:: Entries supplied ::
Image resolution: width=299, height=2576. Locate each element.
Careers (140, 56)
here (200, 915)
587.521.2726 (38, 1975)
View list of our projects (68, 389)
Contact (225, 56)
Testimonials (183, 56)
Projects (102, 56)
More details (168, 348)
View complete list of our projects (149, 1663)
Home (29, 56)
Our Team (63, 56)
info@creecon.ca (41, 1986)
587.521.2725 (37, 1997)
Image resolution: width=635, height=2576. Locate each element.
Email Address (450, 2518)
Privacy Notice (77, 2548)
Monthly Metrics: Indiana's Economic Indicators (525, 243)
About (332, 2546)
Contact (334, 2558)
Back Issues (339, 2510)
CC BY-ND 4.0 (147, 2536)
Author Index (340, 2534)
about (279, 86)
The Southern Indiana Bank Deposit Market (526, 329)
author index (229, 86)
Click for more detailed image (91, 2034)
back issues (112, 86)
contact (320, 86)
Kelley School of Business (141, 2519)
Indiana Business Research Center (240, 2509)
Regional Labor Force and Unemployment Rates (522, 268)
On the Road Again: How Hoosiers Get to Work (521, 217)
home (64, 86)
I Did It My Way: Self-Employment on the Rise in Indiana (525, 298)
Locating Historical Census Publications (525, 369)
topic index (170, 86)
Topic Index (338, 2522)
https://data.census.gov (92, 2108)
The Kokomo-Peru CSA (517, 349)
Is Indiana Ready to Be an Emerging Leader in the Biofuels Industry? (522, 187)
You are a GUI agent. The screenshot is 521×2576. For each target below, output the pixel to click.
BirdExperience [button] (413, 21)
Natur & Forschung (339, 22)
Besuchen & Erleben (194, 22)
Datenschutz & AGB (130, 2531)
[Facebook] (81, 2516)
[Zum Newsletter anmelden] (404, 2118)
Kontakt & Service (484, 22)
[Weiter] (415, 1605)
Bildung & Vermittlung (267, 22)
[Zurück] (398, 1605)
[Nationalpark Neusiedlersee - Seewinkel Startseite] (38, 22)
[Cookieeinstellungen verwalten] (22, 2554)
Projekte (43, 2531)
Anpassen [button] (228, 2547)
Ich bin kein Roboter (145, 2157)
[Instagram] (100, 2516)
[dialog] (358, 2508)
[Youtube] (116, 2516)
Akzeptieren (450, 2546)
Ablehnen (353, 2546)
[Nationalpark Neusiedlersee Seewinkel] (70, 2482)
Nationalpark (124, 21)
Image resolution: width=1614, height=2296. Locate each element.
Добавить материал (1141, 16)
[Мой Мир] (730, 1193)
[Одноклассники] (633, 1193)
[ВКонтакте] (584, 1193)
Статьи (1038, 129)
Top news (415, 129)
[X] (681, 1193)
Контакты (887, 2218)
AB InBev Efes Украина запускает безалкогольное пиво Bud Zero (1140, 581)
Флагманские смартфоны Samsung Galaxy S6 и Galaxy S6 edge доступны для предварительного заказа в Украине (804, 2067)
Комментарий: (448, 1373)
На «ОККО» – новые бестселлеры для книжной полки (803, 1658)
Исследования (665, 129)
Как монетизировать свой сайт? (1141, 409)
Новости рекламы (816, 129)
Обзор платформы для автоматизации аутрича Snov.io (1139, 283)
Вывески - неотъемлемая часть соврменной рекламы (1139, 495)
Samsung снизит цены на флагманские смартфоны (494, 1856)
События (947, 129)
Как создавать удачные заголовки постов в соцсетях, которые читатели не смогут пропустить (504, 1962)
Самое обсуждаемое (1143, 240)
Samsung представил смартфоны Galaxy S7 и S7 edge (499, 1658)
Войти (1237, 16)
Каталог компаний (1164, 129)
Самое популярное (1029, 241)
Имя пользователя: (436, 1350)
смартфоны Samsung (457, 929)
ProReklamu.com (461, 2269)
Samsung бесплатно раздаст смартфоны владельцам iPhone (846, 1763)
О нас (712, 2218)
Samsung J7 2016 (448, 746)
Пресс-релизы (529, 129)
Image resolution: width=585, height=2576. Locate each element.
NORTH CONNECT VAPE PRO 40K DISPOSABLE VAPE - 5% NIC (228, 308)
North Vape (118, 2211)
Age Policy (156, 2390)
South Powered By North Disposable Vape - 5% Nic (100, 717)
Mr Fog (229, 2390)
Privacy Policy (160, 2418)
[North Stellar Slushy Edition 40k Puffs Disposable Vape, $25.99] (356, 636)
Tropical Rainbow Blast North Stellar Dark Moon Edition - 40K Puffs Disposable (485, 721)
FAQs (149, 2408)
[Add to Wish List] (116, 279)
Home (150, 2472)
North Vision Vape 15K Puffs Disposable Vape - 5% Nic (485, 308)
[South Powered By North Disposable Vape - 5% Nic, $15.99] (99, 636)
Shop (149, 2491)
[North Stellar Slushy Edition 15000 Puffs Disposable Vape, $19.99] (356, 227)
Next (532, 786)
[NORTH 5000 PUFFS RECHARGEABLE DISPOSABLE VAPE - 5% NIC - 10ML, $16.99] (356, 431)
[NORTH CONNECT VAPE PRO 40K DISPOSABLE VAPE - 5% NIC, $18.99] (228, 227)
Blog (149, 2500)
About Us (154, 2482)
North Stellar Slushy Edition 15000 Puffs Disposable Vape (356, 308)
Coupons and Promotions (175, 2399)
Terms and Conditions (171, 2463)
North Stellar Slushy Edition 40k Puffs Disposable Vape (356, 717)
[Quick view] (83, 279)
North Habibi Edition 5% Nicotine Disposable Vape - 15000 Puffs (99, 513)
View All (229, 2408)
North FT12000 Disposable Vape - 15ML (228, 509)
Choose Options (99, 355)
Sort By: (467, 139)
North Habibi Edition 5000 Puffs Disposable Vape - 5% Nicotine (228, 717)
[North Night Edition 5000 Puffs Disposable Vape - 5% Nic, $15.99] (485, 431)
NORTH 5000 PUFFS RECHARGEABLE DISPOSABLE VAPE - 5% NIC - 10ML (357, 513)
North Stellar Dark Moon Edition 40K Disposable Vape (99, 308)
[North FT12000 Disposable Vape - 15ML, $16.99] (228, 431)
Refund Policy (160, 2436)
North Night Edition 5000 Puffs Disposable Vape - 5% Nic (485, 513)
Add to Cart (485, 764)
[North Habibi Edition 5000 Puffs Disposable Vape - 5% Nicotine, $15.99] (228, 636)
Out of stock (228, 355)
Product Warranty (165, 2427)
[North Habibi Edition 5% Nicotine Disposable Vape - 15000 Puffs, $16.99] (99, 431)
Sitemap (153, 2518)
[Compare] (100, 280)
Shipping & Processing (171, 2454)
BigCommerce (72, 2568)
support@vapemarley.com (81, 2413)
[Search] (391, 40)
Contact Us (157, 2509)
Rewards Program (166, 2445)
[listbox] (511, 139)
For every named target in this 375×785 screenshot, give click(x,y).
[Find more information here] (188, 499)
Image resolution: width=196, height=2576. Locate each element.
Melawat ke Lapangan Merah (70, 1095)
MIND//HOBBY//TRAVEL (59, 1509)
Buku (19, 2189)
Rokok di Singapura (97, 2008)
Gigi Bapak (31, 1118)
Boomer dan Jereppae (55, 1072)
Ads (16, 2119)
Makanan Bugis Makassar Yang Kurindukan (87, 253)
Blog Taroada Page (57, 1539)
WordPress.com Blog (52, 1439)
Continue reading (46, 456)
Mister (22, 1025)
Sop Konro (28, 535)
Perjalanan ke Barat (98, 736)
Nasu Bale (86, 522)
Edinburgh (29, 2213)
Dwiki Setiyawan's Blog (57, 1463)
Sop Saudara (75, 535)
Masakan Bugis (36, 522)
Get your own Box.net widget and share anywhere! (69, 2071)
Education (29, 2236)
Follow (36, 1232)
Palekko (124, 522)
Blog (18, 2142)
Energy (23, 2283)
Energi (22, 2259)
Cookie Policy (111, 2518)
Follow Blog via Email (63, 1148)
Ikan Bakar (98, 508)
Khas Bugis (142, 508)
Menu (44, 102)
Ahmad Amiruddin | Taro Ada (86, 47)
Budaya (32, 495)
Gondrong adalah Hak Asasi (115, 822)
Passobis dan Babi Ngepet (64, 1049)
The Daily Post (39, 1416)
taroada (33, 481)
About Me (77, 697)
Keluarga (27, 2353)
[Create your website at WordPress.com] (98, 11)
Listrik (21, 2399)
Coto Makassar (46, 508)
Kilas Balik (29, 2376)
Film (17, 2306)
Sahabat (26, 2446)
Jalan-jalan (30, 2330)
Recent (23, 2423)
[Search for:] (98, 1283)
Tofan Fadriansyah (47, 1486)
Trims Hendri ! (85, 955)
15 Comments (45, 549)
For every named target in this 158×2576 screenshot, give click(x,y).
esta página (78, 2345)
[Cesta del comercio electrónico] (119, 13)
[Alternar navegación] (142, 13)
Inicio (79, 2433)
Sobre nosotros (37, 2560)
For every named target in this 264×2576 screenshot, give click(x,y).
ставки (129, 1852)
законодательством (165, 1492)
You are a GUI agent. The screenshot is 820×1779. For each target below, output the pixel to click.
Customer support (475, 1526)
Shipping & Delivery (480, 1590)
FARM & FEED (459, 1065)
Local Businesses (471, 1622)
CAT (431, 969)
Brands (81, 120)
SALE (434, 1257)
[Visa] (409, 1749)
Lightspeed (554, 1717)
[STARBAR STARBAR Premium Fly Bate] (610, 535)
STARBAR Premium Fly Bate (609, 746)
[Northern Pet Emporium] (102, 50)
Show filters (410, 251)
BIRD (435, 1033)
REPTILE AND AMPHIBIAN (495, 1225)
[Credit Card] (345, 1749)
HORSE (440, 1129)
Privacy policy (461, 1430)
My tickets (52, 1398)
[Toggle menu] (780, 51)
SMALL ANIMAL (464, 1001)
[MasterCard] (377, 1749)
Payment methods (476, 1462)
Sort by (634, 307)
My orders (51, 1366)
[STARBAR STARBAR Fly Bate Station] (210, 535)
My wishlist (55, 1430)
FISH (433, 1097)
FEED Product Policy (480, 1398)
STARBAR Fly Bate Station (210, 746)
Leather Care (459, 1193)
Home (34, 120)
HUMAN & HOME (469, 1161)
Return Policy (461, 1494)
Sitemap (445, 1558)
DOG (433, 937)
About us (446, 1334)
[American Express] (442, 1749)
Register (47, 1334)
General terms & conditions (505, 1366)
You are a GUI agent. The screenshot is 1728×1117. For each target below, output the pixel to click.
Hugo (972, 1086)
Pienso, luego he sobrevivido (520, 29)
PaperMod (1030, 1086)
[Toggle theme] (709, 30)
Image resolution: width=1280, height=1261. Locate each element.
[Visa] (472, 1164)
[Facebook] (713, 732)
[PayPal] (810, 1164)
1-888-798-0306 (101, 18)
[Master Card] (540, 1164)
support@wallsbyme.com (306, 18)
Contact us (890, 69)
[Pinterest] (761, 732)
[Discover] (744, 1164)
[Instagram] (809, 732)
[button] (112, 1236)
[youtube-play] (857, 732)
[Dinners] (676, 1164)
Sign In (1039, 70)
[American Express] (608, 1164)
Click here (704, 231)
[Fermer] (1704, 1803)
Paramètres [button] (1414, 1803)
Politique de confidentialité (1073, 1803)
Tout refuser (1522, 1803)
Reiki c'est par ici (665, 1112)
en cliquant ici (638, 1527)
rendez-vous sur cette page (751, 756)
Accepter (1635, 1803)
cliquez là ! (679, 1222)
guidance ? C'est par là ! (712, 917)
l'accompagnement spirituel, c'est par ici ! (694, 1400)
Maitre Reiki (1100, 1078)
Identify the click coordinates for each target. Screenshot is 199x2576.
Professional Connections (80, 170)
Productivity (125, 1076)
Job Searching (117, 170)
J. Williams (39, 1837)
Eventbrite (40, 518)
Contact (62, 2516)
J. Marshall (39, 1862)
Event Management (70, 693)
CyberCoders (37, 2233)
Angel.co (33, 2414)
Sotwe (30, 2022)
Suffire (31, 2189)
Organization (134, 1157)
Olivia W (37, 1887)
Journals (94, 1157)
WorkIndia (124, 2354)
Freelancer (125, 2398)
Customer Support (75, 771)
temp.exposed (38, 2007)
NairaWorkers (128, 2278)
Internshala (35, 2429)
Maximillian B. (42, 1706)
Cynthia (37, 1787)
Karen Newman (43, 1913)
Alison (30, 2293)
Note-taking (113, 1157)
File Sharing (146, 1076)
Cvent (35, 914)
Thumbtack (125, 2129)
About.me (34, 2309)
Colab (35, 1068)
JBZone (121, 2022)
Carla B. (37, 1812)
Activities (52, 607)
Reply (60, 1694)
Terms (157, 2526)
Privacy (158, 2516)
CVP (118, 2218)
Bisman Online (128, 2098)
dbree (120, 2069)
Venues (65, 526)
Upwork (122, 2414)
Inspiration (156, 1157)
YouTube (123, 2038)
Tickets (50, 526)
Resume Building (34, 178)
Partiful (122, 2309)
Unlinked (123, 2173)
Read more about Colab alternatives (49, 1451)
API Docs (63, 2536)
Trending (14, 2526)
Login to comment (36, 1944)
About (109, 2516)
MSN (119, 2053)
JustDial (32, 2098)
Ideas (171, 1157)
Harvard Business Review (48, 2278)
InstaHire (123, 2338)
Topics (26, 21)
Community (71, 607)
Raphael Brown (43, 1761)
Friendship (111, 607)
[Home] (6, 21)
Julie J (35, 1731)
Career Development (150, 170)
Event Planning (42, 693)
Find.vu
:::
Task requirements:
Among the entries above, the lines between the ones containing "Kelley School of Business (141, 2519)" and "[Facebook] (81, 2516)", inclusive, are to be transcribed exactly. No other line is to be given.

Solution:
Kelley School of Business (141, 2519)
Indiana Business Research Center (240, 2509)
Regional Labor Force and Unemployment Rates (522, 268)
On the Road Again: How Hoosiers Get to Work (521, 217)
home (64, 86)
I Did It My Way: Self-Employment on the Rise in Indiana (525, 298)
Locating Historical Census Publications (525, 369)
topic index (170, 86)
Topic Index (338, 2522)
https://data.census.gov (92, 2108)
The Kokomo-Peru CSA (517, 349)
Is Indiana Ready to Be an Emerging Leader in the Biofuels Industry? (522, 187)
You are a GUI agent. The screenshot is 521×2576. For each target below, output the pixel to click.
BirdExperience [button] (413, 21)
Natur & Forschung (339, 22)
Besuchen & Erleben (194, 22)
Datenschutz & AGB (130, 2531)
[Facebook] (81, 2516)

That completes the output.